### Data shown
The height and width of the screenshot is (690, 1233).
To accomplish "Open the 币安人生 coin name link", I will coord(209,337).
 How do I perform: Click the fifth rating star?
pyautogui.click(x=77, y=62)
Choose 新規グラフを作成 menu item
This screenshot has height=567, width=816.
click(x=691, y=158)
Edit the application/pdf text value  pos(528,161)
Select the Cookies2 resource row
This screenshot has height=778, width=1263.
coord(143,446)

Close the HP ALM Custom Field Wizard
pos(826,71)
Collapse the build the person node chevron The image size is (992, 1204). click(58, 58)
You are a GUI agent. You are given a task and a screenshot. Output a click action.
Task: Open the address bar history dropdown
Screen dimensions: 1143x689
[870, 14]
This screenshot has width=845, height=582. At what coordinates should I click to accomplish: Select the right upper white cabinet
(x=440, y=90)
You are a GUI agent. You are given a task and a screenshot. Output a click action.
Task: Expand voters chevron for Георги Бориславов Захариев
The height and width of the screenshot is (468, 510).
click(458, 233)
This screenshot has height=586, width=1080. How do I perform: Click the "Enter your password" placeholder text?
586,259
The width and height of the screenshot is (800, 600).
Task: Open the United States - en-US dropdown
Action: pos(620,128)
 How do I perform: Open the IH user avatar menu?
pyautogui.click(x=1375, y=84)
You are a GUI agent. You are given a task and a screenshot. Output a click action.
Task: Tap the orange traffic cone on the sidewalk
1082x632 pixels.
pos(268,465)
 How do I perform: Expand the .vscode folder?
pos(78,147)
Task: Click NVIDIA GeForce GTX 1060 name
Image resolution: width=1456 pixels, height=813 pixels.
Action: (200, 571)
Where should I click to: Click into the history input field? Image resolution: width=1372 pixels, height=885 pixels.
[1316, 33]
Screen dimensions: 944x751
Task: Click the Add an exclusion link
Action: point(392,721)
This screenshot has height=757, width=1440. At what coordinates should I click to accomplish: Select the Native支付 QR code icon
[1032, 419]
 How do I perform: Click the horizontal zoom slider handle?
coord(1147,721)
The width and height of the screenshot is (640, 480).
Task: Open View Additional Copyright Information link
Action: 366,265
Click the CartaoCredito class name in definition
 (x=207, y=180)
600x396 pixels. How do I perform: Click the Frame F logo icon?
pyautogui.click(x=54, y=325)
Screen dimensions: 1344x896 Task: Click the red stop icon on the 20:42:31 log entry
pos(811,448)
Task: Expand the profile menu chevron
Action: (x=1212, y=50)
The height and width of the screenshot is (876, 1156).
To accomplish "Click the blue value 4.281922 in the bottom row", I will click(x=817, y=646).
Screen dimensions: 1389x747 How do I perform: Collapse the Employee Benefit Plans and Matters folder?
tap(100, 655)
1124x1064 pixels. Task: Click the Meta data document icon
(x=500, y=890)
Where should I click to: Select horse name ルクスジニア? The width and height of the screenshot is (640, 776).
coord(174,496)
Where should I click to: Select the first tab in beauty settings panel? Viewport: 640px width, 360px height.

### What needs to be done
Please repeat all of the entries above, replacing every "How do I perform" with "How can I complete" and leaving everything else unchanged.

### Exercise response
The height and width of the screenshot is (690, 1233).
To accomplish "Open the 币安人生 coin name link", I will coord(209,337).
 How can I complete: Click the fifth rating star?
pyautogui.click(x=77, y=62)
Choose 新規グラフを作成 menu item
This screenshot has height=567, width=816.
click(x=691, y=158)
Edit the application/pdf text value  pos(528,161)
Select the Cookies2 resource row
This screenshot has height=778, width=1263.
coord(143,446)

Close the HP ALM Custom Field Wizard
pos(826,71)
Collapse the build the person node chevron The image size is (992, 1204). click(58, 58)
You are a GUI agent. You are given a task and a screenshot. Output a click action.
Task: Open the address bar history dropdown
Screen dimensions: 1143x689
[870, 14]
This screenshot has width=845, height=582. At what coordinates should I click to accomplish: Select the right upper white cabinet
(x=440, y=90)
You are a GUI agent. You are given a task and a screenshot. Output a click action.
Task: Expand voters chevron for Георги Бориславов Захариев
The height and width of the screenshot is (468, 510).
click(458, 233)
This screenshot has height=586, width=1080. How can I complete: Click the "Enter your password" placeholder text?
586,259
The width and height of the screenshot is (800, 600).
Task: Open the United States - en-US dropdown
Action: pos(620,128)
 How can I complete: Open the IH user avatar menu?
pyautogui.click(x=1375, y=84)
You are a GUI agent. You are given a task and a screenshot. Output a click action.
Task: Tap the orange traffic cone on the sidewalk
1082x632 pixels.
pos(268,465)
 How can I complete: Expand the .vscode folder?
pos(78,147)
Task: Click NVIDIA GeForce GTX 1060 name
Image resolution: width=1456 pixels, height=813 pixels.
Action: (200, 571)
Where should I click to: Click into the history input field? Image resolution: width=1372 pixels, height=885 pixels.
[1316, 33]
Screen dimensions: 944x751
Task: Click the Add an exclusion link
Action: point(392,721)
This screenshot has height=757, width=1440. At what coordinates should I click to accomplish: Select the Native支付 QR code icon
[1032, 419]
 How can I complete: Click the horizontal zoom slider handle?
coord(1147,721)
The width and height of the screenshot is (640, 480).
Task: Open View Additional Copyright Information link
Action: 366,265
Click the CartaoCredito class name in definition
 (x=207, y=180)
600x396 pixels. How can I complete: Click the Frame F logo icon?
pyautogui.click(x=54, y=325)
Screen dimensions: 1344x896 Task: Click the red stop icon on the 20:42:31 log entry
pos(811,448)
Task: Expand the profile menu chevron
Action: (x=1212, y=50)
The height and width of the screenshot is (876, 1156).
To accomplish "Click the blue value 4.281922 in the bottom row", I will click(x=817, y=646).
Screen dimensions: 1389x747 How can I complete: Collapse the Employee Benefit Plans and Matters folder?
tap(100, 655)
1124x1064 pixels. Task: Click the Meta data document icon
(x=500, y=890)
Where should I click to: Select horse name ルクスジニア? The width and height of the screenshot is (640, 776).
coord(174,496)
Where should I click to: Select the first tab in beauty settings panel? Viewport: 640px width, 360px height.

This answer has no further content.